No que pertine à responsabilidade civil do Estado por dano ambiental este só responde se sua omissão concorreu em concreto para criar ou aumentar um risco específico e não aqueles danos que resultam no “risco geral da vida”. Deste modo, nas grandes cidades é comum a instalação de pessoas pobres em áreas públicas, criando os chamados conglomerados habitacionais. As pessoas que aí passam a habitar correm os riscos decorrentes de sua própria conduta. Ao Estado cabe o dever genérico de cuidar do meio ambiente daquela localidade, em conexão com todos os seus outros deveres, mas não a defraudação da confiança social de ter criado ou aumentado um risco específico. Deste modo, não é passível de responsabilização porque sua omissão, embora contrária à ordem jurídica, não é elemento constitutivo causal dos efeitos daquela situação1.

Quanto ao pressuposto da prova na responsabilidade ambiental como acima descrita, o que se exige do tribunal não é acerca da verificação da conditio sine qua non, mas sim sobre a criação/aumento do risco, o que é bem menos2. Ou ainda, em outras palavras, se exige a convicção sobre a realidade do fato da criação/aumento do risco, rejeitando-se a suficiência de um nexo causal meramente provável ou possível.

Para tanto importam nesse âmbito as regras sobre a repartição do ônus da prova. Ao lesado exige-se a prova da criação ou aumento do risco pela instalação; feita essa demonstração, o juiz deve presumir (iuris tantum) a materialização do risco.

Ou seja, no primeiro passo do juízo de imputação (criação/aumento do risco), não deve inverter-se o ônus da prova — relevam sim, com especial relevância, v.g. as regras de probabilidade estatística, etc. Só uma vez convencido o juiz de que a instalação pode ter causado o dano (porque criou/aumentou o risco da sua verificação) é que se justifica a presunção. Ou seja, a presunção é legítima porque tem em conta a dificuldade objetiva de prova da vítima fundamentando-se, em geral, nos princípios de tutela do ambiente (que valem também na responsabilidade ambiental) e, em especial, no risco criado ou aumentado pela instalação3.

Assim sendo, no âmbito da multicausalidade do dano ambiental4, na hipótese de causalidade cumulativa, cada agente, por definição, aumenta o risco de verificação do fato total: assim sucede no exemplo em que cada sujeito, por si e independentemente dos demais, faz determinadas descargas poluentes no rio. É claro que cada um dos referidos sujeitos aumentou o risco da verificação da morte dos peixes.
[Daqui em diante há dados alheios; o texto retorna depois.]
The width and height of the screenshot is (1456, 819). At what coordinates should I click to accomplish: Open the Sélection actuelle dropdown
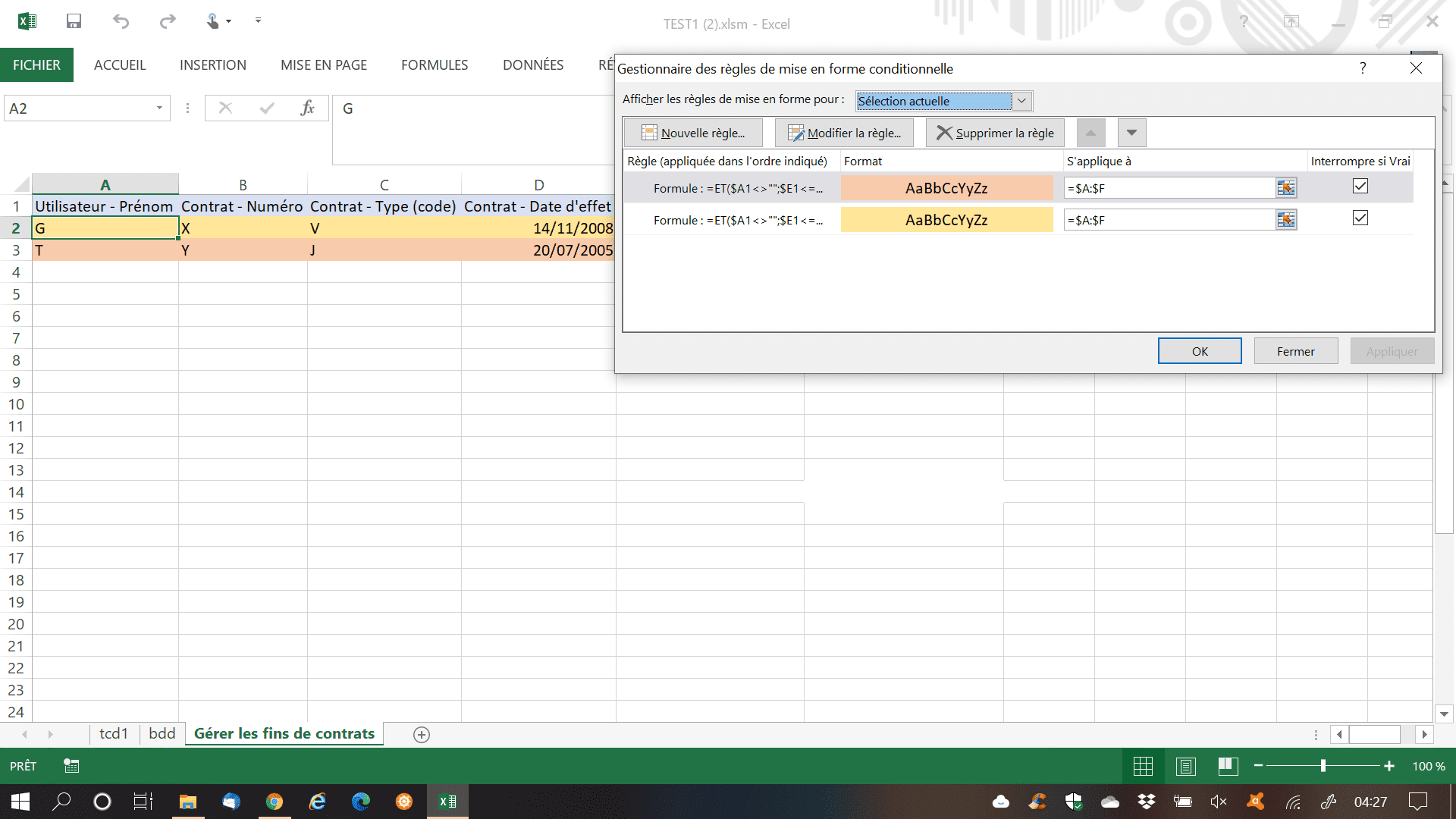click(1021, 101)
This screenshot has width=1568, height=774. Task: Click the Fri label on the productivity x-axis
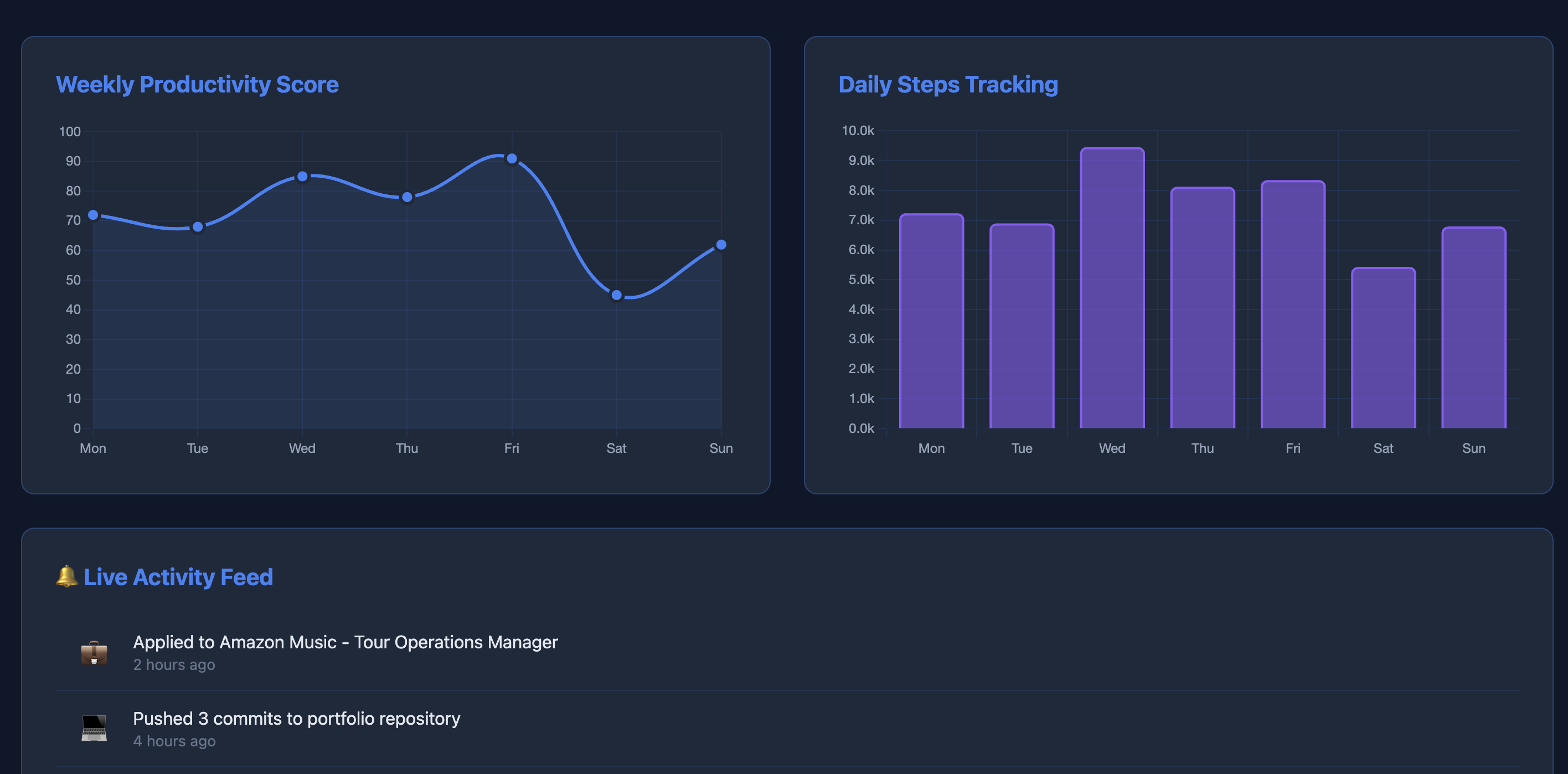click(511, 448)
Em segundo lugar, ainda que se considere de exigir o conhecimento do contributo dos demais, os princípios ambientais, e designadamente o princípio da prevenção, obrigariam a entender essa exigência no sentido de uma mera consciência (difusa) da aptidão danosa potencial do fato seja de forma isolada, seja conjugadamente com o fato de terceiros. Em síntese, quando haja causalidade cumulativa, todos são responsáveis: todos aumentaram o risco que se materializou no resultado5.

No caso de causalidade aditiva, potencializada ou sinergética se todos aumentam o dano, seja através da linear adição do respectivo contributo, seja multiplicando ou acelerando o evento danoso então, por definição, todos aumentam o risco não permitido ou previsto da norma legal. Logo, todos são responsáveis6.

Na eventualidade de uma causalidade alternativa, se não é possível apurar em concreto a quem é imputável o dano, e não é possível provar quais os concretos contributos causais de cada qual, todos os sujeitos são responsáveis, desde que, todos os agentes tenham praticado uma ação potencialmente lesiva e exista uma conexão causal potencial entre essa ação e o dano, exigindo-se ainda que o contributo de cada sujeito seja, por si só, susceptível de ter causado a totalidade do dano7.

Desta maneira, nessa perspectiva, na causalidade alternativa ressalva-se a responsabilidade daqueles apenas remotamente associados ao dano que não criaram ou aumentaram o risco juridicamente relevante de verificação do efeito lesivo, como é, em geral, o caso do Estado e o dos pequenos emitentes de poluição. Como esclarece Ana Perestrelo de Oliveira, frequentemente, o resultado lesivo resulta de contribuições causais muito diversas de alguns “grandes emitentes” e de muitos “pequenos emitentes” (v.g., automóveis). Ora, admitindo a solução da responsabilidade solidária, poderíamos ser conduzidos à absurda conclusão de que um “pequeno emitente” seria responsabilizado por um dano para o qual só em termos ínfimos contribuiu. Mas nem por isso se deve afirmar, pelas razões expostas, o caráter conjunto da responsabilidade. O problema é prévio ao da repartição da responsabilidade e resolve--se perguntando se o sujeito verdadeiramente criou ou aumentou um risco juridicamente relevante de verificação do efeito lesivo. Se o seu contributo para o dano existe mas é insignificante no contexto do processo poluente global, não é possível afirmar-se que ele aumentou o risco não permitido ou previsto pela norma. Em suma, o “pequeno emitente” mantém-se na esfera do risco permitido, não podendo, consequentemente, ser responsabilizado civilmente8.    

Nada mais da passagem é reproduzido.